Business Combination

The Company’s management has broad discretion with respect to the specific application of the net proceeds of the Public Offering, although substantially all of the net proceeds of the Public Offering are intended to be generally applied toward consummating a Business Combination with (or acquisition of) a target business. As used herein, the target business must be with one or more target businesses that together have a fair market value equal to at least 80% of the balance in the Trust Account (less any deferred underwriting commissions and taxes payable on interest earned on the Trust Account) at the time of the Company signing a definitive agreement.

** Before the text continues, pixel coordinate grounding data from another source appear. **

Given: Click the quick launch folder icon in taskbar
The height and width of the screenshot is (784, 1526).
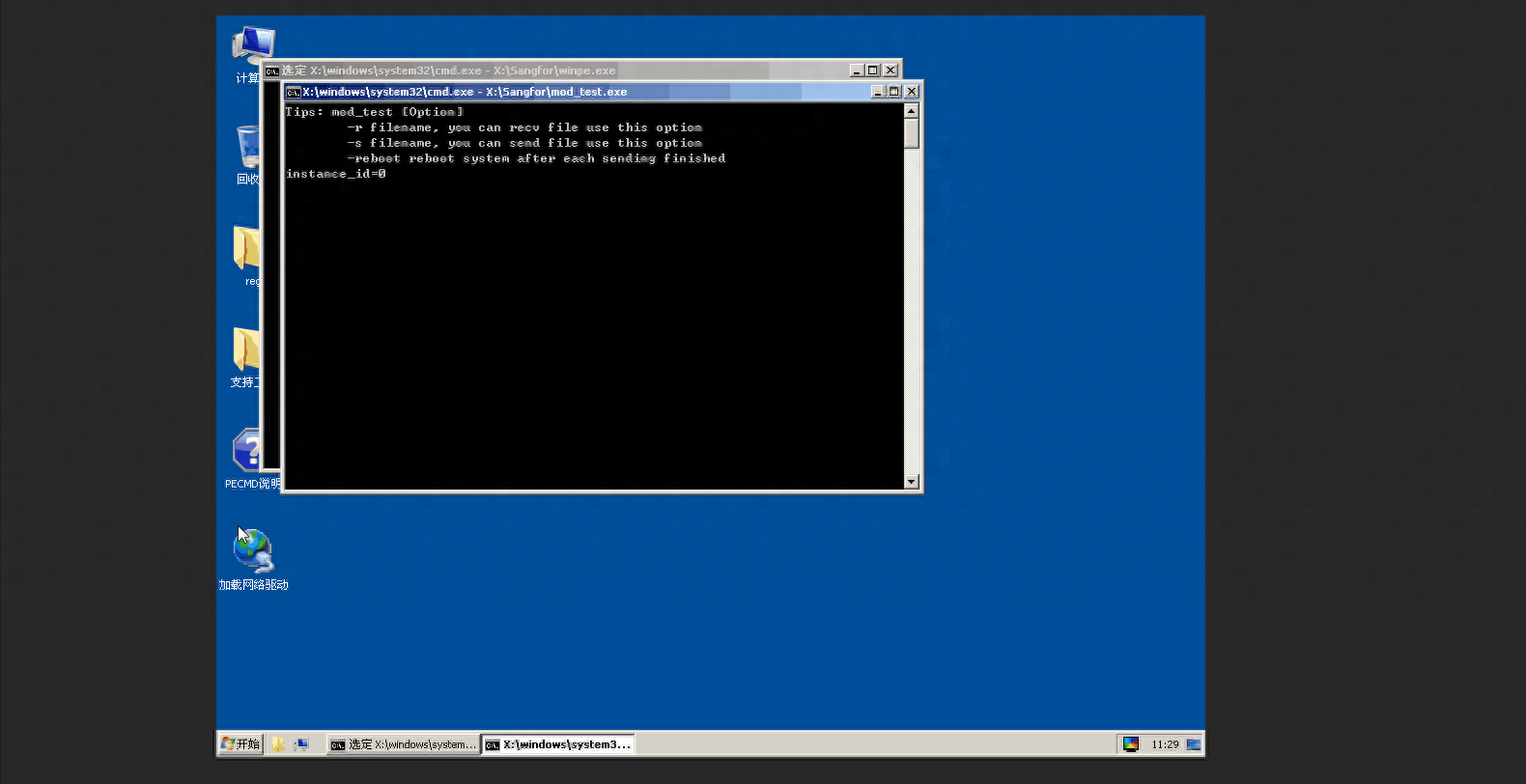Looking at the screenshot, I should tap(278, 744).
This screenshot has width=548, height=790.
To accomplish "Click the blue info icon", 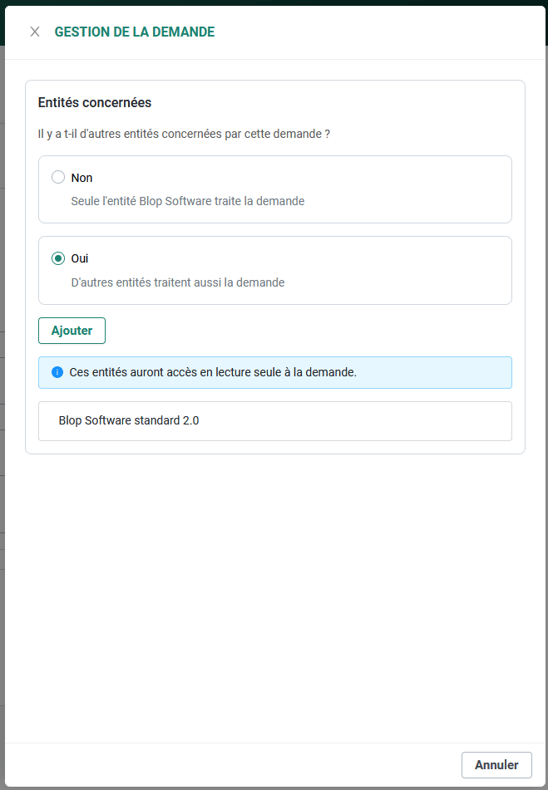I will (57, 372).
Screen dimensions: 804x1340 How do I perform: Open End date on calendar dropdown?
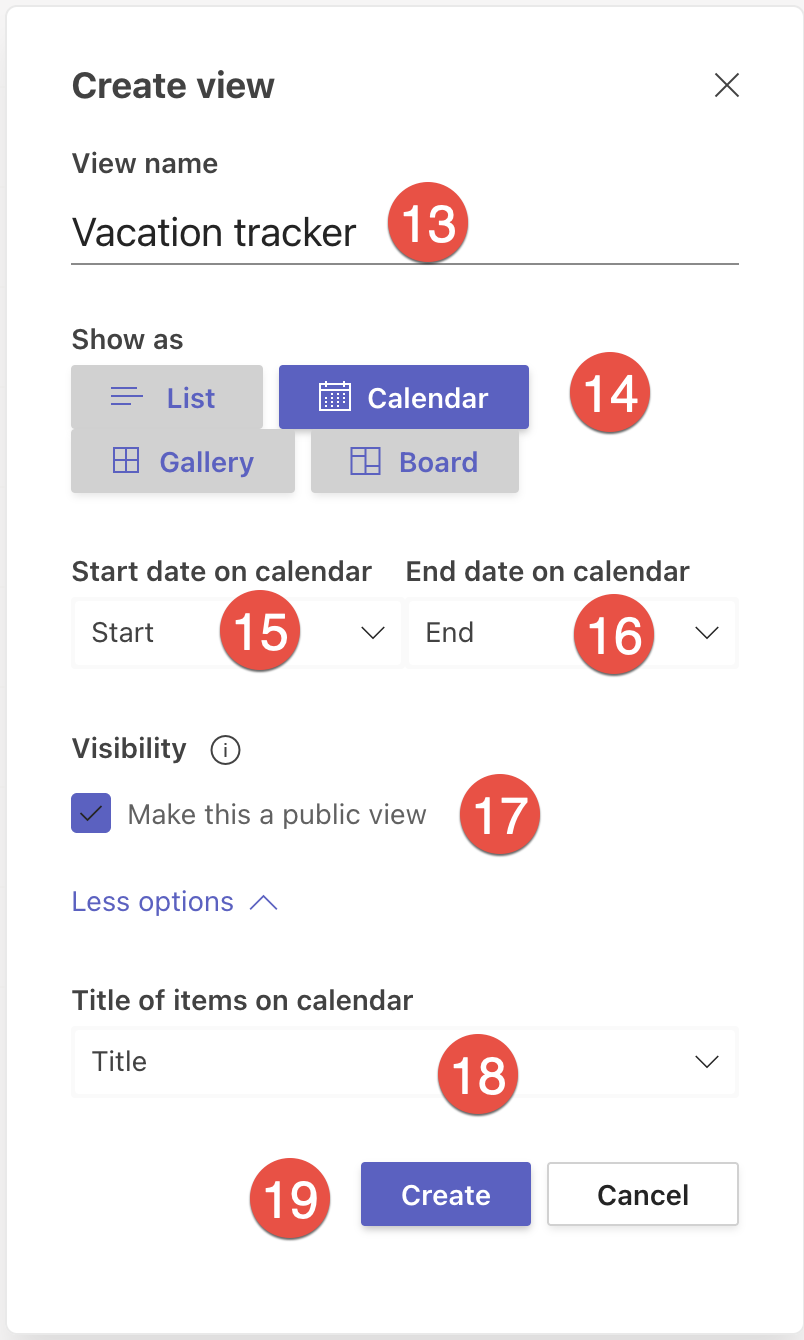pos(572,633)
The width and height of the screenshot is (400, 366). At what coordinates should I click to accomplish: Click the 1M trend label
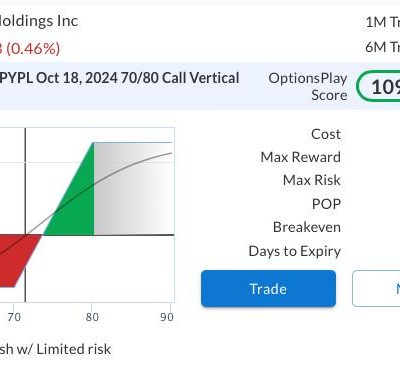coord(383,22)

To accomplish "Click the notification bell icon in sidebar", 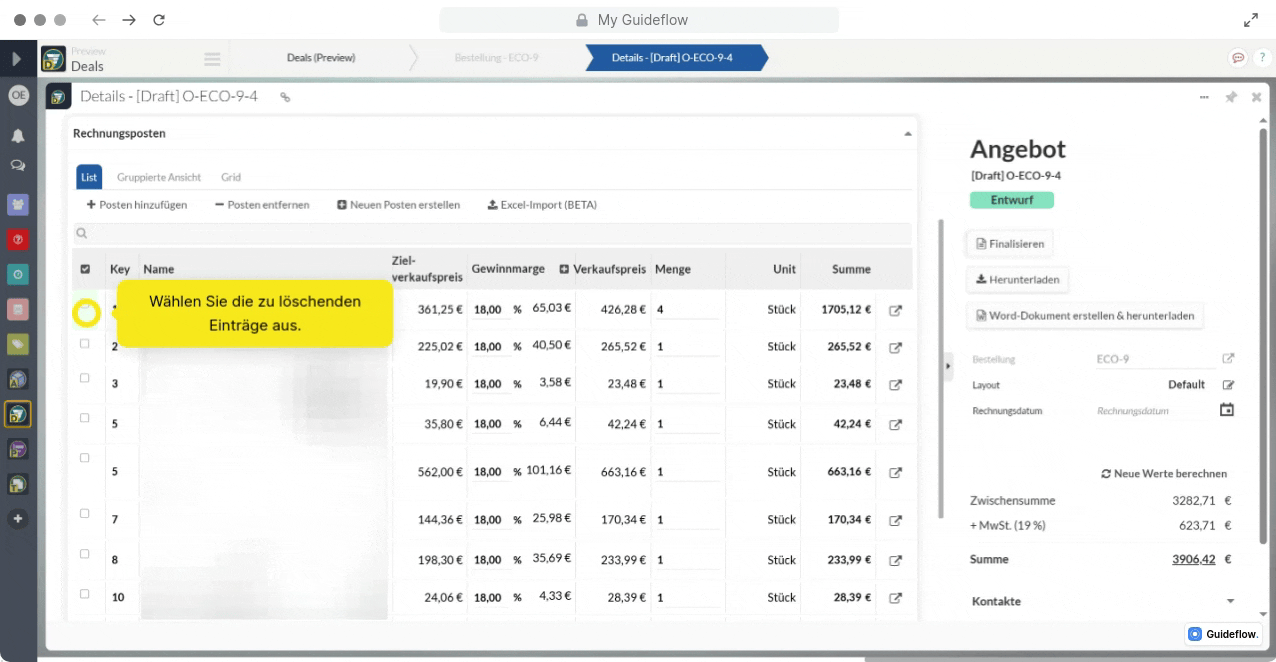I will click(18, 136).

After signing a definitive agreement for a Business Combination, the Company will provide the public shareholders with the opportunity to redeem all or a portion of their Class A ordinary shares either (i) in connection with a shareholder meeting to approve the Business Combination or (ii) by means of a tender offer. Each public shareholder may elect to redeem their shares irrespective of whether they vote for or against the Business Combination at a per share price, payable in cash, equal to the aggregate amount then on deposit in the Trust Account as of two business days prior to the consummation of the Business Combination including interest earned on the funds held in the Trust Account and not previously released to the Company to fund its working capital requirements, subject to an annual limit of $750,000, and/or to pay taxes, divided by the number of then outstanding public shares, subject to the limitations described herein. The amount in the Trust Account is initially anticipated to be approximately $10.00 per public share. The per-share amount the Company will distribute to investors who properly redeem their shares will not be reduced by any deferred underwriting commissions payable to underwriters. The decision as to whether the Company will seek shareholder approval of the Business Combination or will allow shareholders to sell their shares in a tender offer will be made by the Company, solely in its discretion, and will be based on a variety of factors such as the timing of the transaction and whether the terms of the transaction would otherwise require the Company to seek shareholder approval under the law or stock exchange listing requirements. If the Company seeks shareholder approval, it will complete its Business Combination only if a majority of the outstanding Class A ordinary shares voted are voted in favor of the Business Combination. However, in no event will the Company redeem its public shares in an amount that would cause its net tangible assets to be less than $5,000,001, after payment of the deferred underwriting commission. In such an instance, the Company would not proceed with the redemption of its public shares and the related Business Combination, and instead may search for an alternate Business Combination.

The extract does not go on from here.